● **Task prompt**:
List every line of the data below that contains the word "screenshot".

● **Materials provided**:
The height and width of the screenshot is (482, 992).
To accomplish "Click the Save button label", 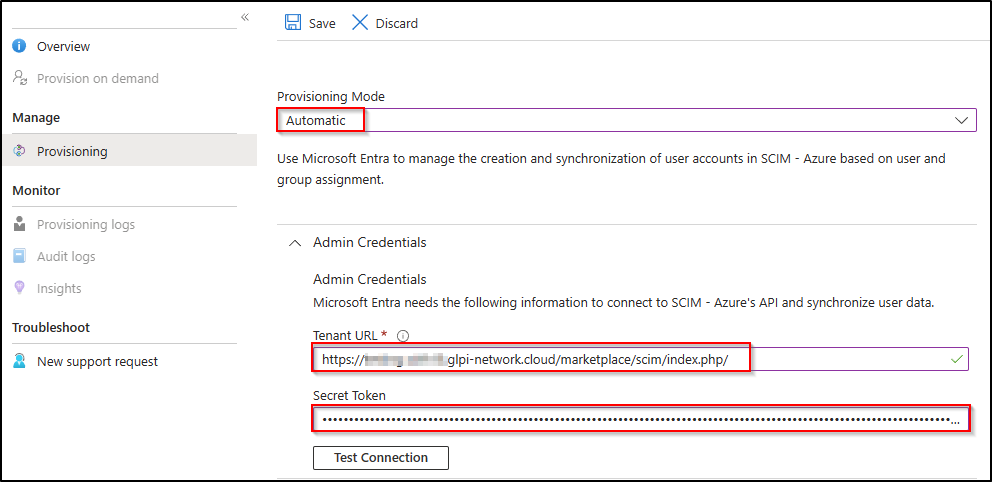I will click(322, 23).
...
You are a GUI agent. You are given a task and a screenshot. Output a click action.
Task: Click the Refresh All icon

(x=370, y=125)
---
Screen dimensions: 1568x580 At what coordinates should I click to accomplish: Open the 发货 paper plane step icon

● **Solution for this problem**:
The height and width of the screenshot is (482, 992).
You are a GUI agent. You are given a task and a screenshot. Output a click action.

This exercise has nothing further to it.